Kendi duygularımızı düzenleyebilme
Eşimize ve çocuklarımıza karşı sabırlı ve empatik yaklaşabilmemiz için, kendi duygu düzenleme ve yönetme kapasitemizin sağlıklı işlemesi gerekir. Bu süreçte kendi ruh sağlığımızı korumak ilk hedefimiz olmalıdır. Uçaklarda önce kendi oksijen maskemizi takıp, sonra çocuğumuzunkini takmamız gibi önce kendi duygu düzenleme kapasitemizi geliştirmeliyiz ki çocuklarımıza uygun desteği verebilelim. Ebeveynler olarak, kendi stresimizi yönetmeye, daha fazla belirsizliğe tahammül etmeye ve egzersiz, iyi uyku hijyeni ve gevşeme egzersizleri gibi kişisel bakım faaliyetlerinde bulunmaya öncelik verdiğimizde, bu sakin bir şekilde tepki verme kapasitemizi genişletir.

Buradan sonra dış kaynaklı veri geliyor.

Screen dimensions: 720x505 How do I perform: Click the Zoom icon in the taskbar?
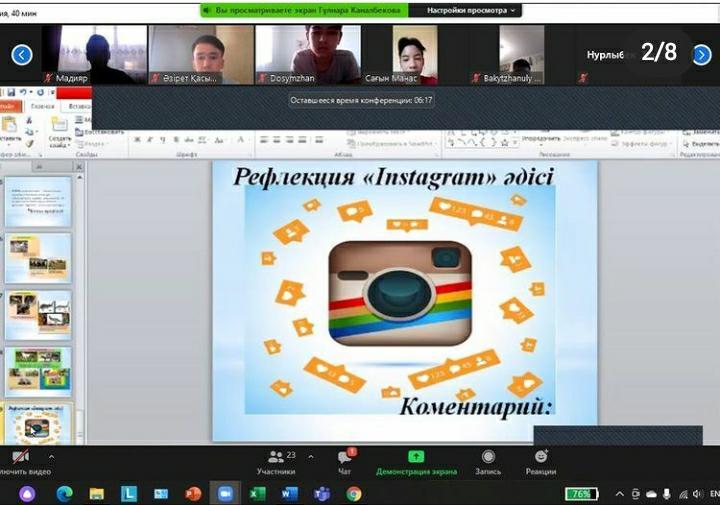tap(225, 493)
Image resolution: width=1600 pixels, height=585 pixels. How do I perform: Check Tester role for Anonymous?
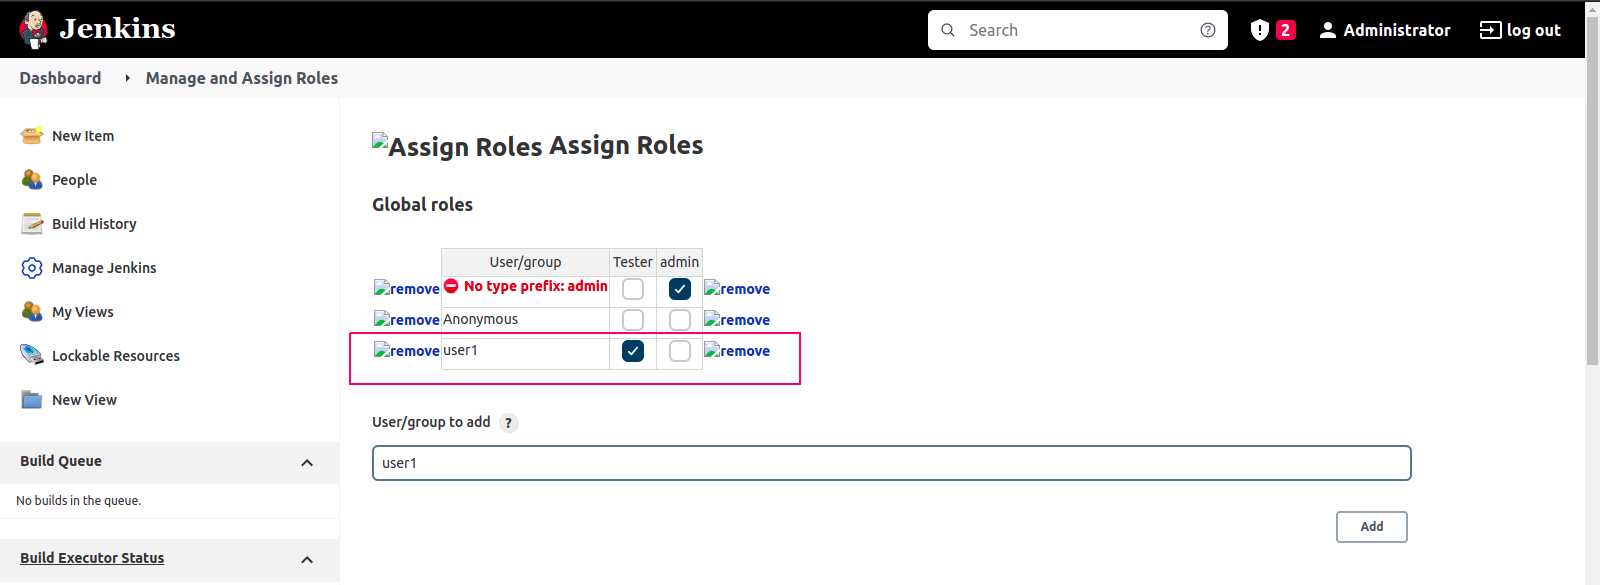point(633,320)
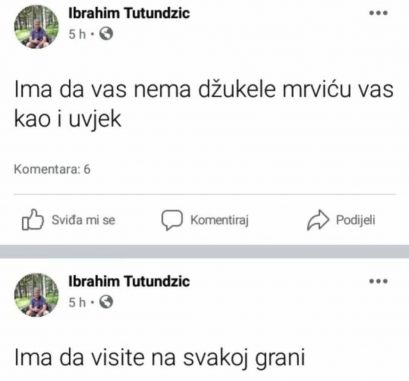This screenshot has width=409, height=381.
Task: Open the second post's three-dot options menu
Action: (378, 281)
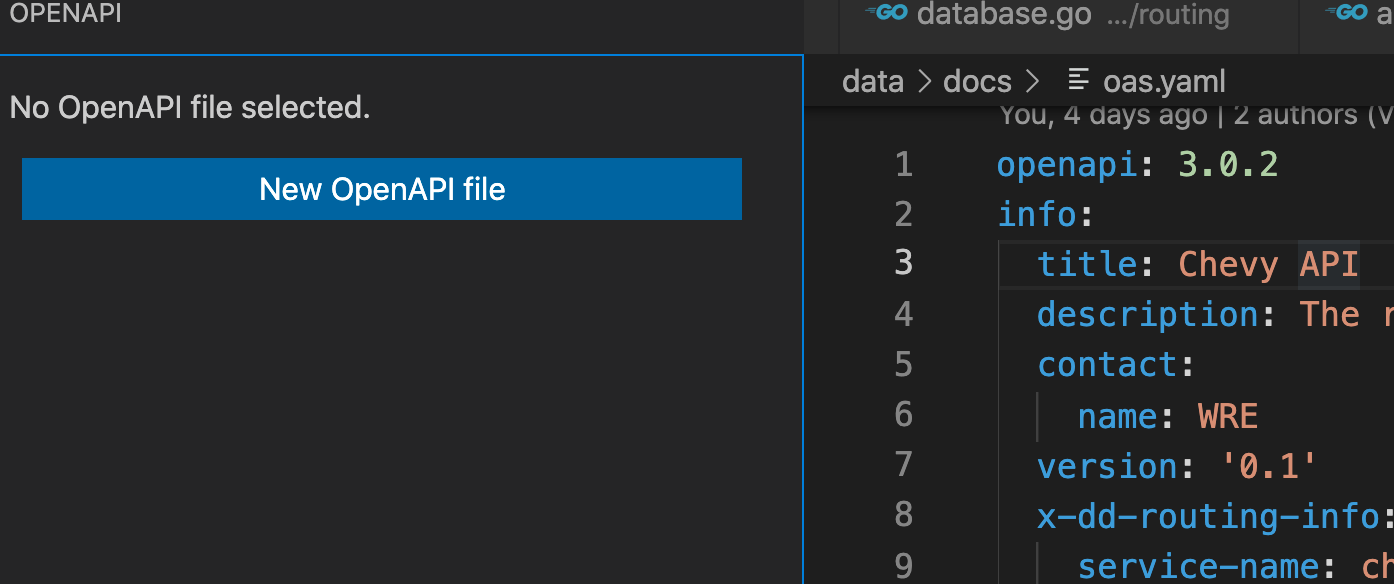Viewport: 1394px width, 584px height.
Task: Click the OPENAPI sidebar panel title
Action: coord(65,14)
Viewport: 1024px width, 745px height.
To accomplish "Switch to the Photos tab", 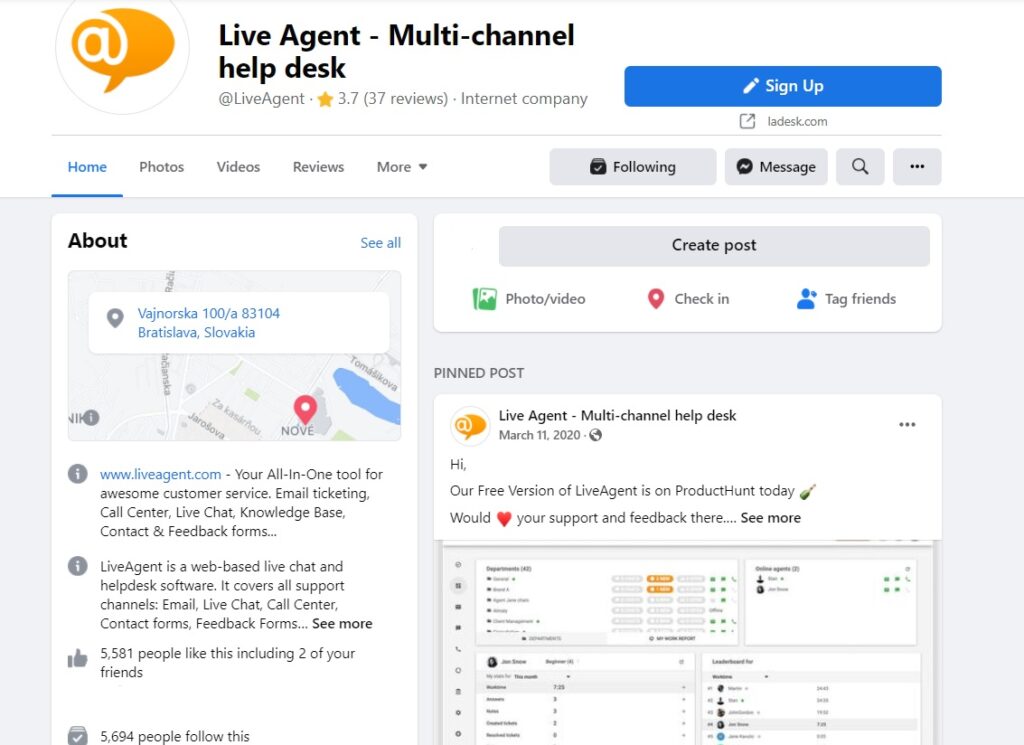I will 161,167.
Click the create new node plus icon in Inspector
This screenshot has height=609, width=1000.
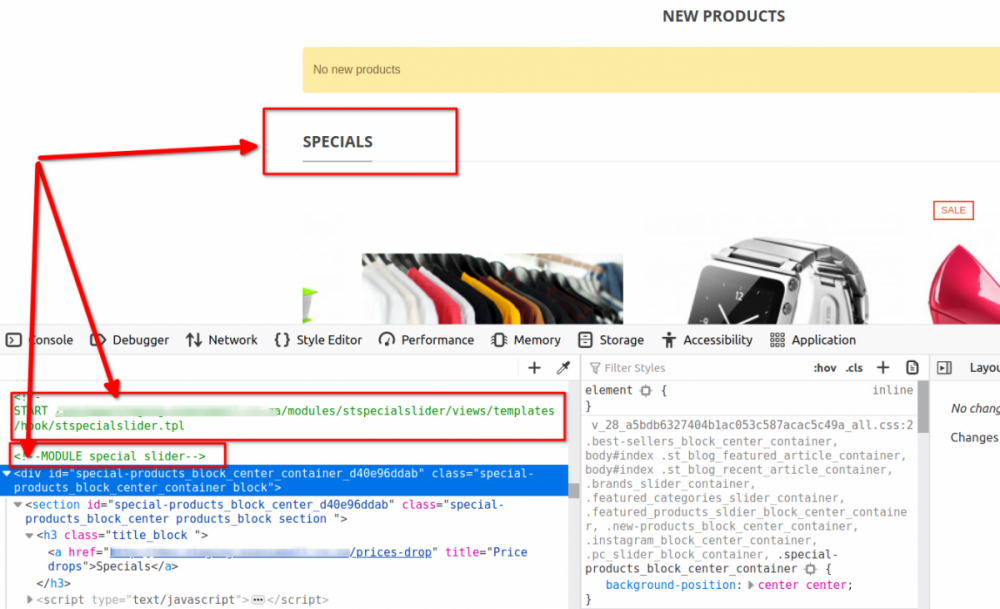533,367

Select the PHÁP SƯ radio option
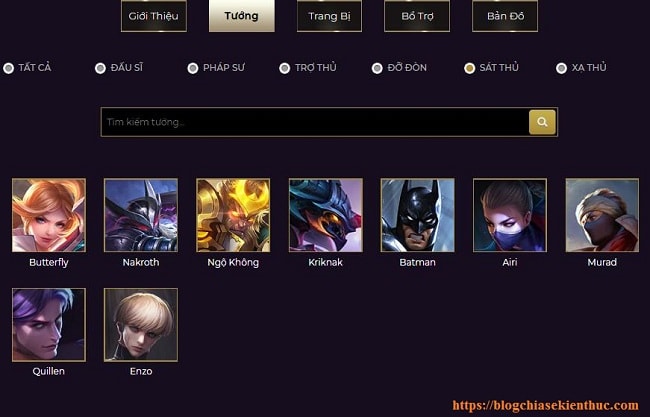(x=193, y=68)
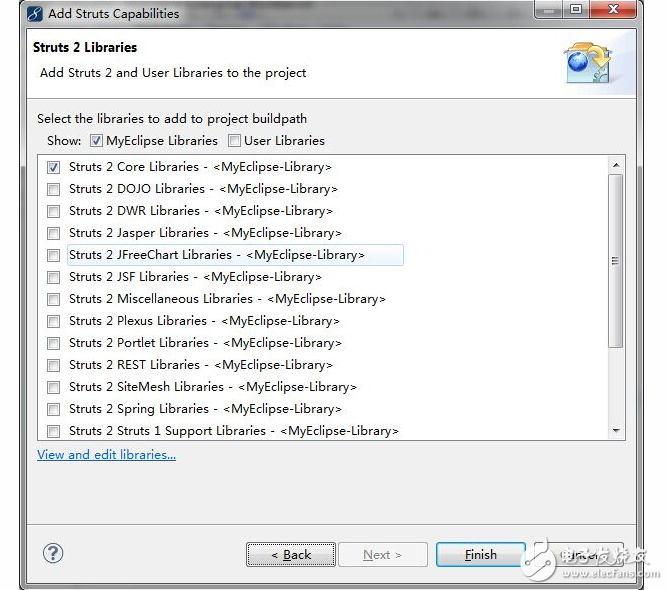Click the help question mark icon

(x=53, y=553)
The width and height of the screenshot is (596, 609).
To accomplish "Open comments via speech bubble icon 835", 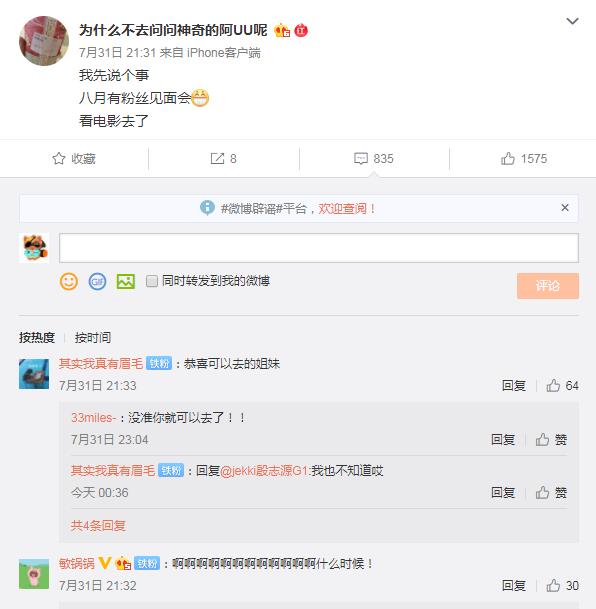I will [361, 158].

Bu, çocuklarımıza da stres ve ilgili tehditlerle başa çıkabileceklerini ve bunları yönetebileceklerini öğretir.
Krizle başa çıkabilme
Öncelikle bizim ve eşimizin ruh halinde dalgalanmalar olabileceğini ve bazı günler daha mutlu olup bu süreci yönetebileceğimizi, bazı günler ise çökkünlük ve umutsuzluk yaşayıp çaresiz hissedebileceğimizi unutmamamız gerek. Bu nedenle sürtüşmelerimizin arttığı ve öfkeli olduğumuz durumlarda ortamdan uzaklaşmak, kendimize ve karşımızdakine sakinleşmek için zaman tanımak gerekir. İmkan varsa kısa süreli yürüyüş yapmak ya da balkonda hava almak iyi hissettirir. Eskiden bizi mutlu eden ev içinde yapılabilecek şeyleri yapmak ve sevdiklerimizle görüntülü konuşmak işe yarayabilir.
Ortak aktiviteler bulma
Hep beraber yapabileceğimiz eğlenceli aktiviteler ve kaliteli zaman geçirmek bizi ve çocukları iyi hissettirir. Oyun veya film gecesi, resim, boyama yapmak, puzzle ya da kutu oyunları gibi herkesin ortak zevk aldığı etkinlikler karantina günlerini huzurlu geçirmemizi sağlar.
Sonuç olarak bu dönemin geçici olduğu, hayatımızın koronavirüs öncesi ile aynı olamamasının normal olduğu, bu dönemde evde herkesin daha stresli ve kırılgan olmasının çok anormal olmadığını bilmek ve önce bizim sakin tepkiler vermemizin sorunları çözmede kilit nokta olduğunu unutmamak gerekir.